## Study text
┌────────
LEE COUNTY, N.C. — The Triangle faces the likelihood of winter weather for the third weekend in a row. One place where salt and brine won’t be on the ground is the Raleigh Executive Jetport in Sanford.


What You Need To Know

The Raleigh Executive Jetport doesn't salt nor brine their runways

REJ Director Bob Heuts says monitoring weather is part of the job

Annual Economic Output is nearly $63 million


REJ Airport Director Bob Heuts said if large flights can’t land at Raleigh-Durham International Airport, the jetport is where those planes touch down. There’s also this: Many emergency services fly in and out of REJ, giving it more relevance. 

When it’s time for crews to roll their sleeves up through the ice and snow Heuts said his team is good to go.

“You’ll see all kinds of aircraft come in here," Heuts said.

He said outside of a weather event the only time the landing strips will be shut down is if major repairs are being done. When snow does fall and ice builds up, Heuts said temporarily contracted crews are called in to clear off the runway.

Otherwise, it’s business as usual for REJ. Heuts said in general, monitoring weather happens every day.

“We’re open 24-7,” he said. “The businesses do fly in, so we always want to make sure that the airport is ready.”

Getting ready means staying ready. Hauts said his team does routine checkups on lights and the surface of the runway.

”It’s all about having the manpower when something comes up,” Heuts said.

Heuts said he has been at the helm for the last six years. During his time, the North Carolina Department of Transportation’s Division of Aviation tabulated the jetport’s annual economic output at almost $63 million per year. 

"I like aviation. It’s been a big part of economic development,” Heuts said.

The list of clients who use its runway reads like a Rolodex kept on a top executive’s desk: Caterpillar, Pfizer, Duke University Hospital and so on.

”Really it’s dealing with the people. All the things that come up throughout the variety of things that come up during any given day,” Heuts said.

In that same vein, when the rubber on the tires of his golf cart are burning up the asphalt of the runway he does make time to stop and check on a pilot.
└────────
Collected data
┌────────
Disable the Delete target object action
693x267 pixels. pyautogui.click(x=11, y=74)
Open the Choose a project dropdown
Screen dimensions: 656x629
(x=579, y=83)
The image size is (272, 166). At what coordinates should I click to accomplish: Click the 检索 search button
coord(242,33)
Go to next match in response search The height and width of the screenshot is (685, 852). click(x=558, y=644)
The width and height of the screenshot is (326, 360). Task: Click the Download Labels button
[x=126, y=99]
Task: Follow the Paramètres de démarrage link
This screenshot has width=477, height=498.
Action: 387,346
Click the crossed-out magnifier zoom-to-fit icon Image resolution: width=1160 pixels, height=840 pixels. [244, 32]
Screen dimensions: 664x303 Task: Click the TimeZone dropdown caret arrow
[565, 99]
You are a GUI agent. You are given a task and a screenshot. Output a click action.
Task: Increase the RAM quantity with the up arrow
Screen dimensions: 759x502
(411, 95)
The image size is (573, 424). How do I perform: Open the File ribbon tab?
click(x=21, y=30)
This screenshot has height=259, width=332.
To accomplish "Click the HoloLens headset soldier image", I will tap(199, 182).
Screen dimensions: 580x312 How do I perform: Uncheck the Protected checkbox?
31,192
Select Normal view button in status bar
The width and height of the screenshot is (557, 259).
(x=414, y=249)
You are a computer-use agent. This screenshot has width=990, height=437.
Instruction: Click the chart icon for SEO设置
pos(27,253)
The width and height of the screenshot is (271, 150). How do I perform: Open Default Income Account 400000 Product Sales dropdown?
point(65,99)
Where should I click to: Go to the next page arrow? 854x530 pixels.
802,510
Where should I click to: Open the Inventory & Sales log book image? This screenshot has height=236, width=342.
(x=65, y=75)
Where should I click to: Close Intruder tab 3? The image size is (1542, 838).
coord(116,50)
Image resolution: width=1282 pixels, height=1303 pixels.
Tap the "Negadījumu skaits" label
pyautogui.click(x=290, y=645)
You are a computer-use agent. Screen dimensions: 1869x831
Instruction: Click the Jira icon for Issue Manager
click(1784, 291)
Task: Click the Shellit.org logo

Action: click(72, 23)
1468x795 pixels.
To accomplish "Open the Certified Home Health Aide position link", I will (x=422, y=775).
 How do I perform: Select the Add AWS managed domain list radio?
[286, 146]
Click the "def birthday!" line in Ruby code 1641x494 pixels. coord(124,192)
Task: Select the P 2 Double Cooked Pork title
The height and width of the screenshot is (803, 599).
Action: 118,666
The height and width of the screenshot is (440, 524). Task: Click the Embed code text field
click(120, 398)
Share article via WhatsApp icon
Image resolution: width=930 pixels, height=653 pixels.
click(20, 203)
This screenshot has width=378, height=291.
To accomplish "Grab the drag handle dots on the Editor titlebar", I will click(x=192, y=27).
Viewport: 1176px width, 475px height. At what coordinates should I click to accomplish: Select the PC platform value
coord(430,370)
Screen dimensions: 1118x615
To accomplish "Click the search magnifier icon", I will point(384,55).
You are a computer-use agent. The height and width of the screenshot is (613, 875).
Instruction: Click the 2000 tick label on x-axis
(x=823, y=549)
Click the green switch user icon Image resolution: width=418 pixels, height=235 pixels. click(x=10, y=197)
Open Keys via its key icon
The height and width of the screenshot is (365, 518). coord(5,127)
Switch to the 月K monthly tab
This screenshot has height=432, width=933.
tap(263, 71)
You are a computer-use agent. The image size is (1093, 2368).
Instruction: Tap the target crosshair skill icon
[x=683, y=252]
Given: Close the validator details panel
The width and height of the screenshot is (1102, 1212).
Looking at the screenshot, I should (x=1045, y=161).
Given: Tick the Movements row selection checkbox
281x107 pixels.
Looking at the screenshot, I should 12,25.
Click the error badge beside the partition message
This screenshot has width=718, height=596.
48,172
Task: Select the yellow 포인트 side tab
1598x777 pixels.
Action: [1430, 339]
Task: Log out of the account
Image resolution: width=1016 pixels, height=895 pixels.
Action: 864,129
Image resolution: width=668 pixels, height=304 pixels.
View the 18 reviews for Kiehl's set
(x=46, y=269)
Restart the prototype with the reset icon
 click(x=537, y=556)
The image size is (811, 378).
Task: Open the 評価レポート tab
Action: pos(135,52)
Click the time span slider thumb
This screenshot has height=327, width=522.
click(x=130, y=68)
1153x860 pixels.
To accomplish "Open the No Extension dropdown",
└────────
## Instructions to follow
Write out the passage of the jetport article from "REJ Airport Director" up to and including "off the runway.". The collected data have nothing to do with this work.

## Solution to the exercise
REJ Airport Director Bob Heuts said if large flights can’t land at Raleigh-Durham International Airport, the jetport is where those planes touch down. There’s also this: Many emergency services fly in and out of REJ, giving it more relevance. 

When it’s time for crews to roll their sleeves up through the ice and snow Heuts said his team is good to go.

“You’ll see all kinds of aircraft come in here," Heuts said.

He said outside of a weather event the only time the landing strips will be shut down is if major repairs are being done. When snow does fall and ice builds up, Heuts said temporarily contracted crews are called in to clear off the runway.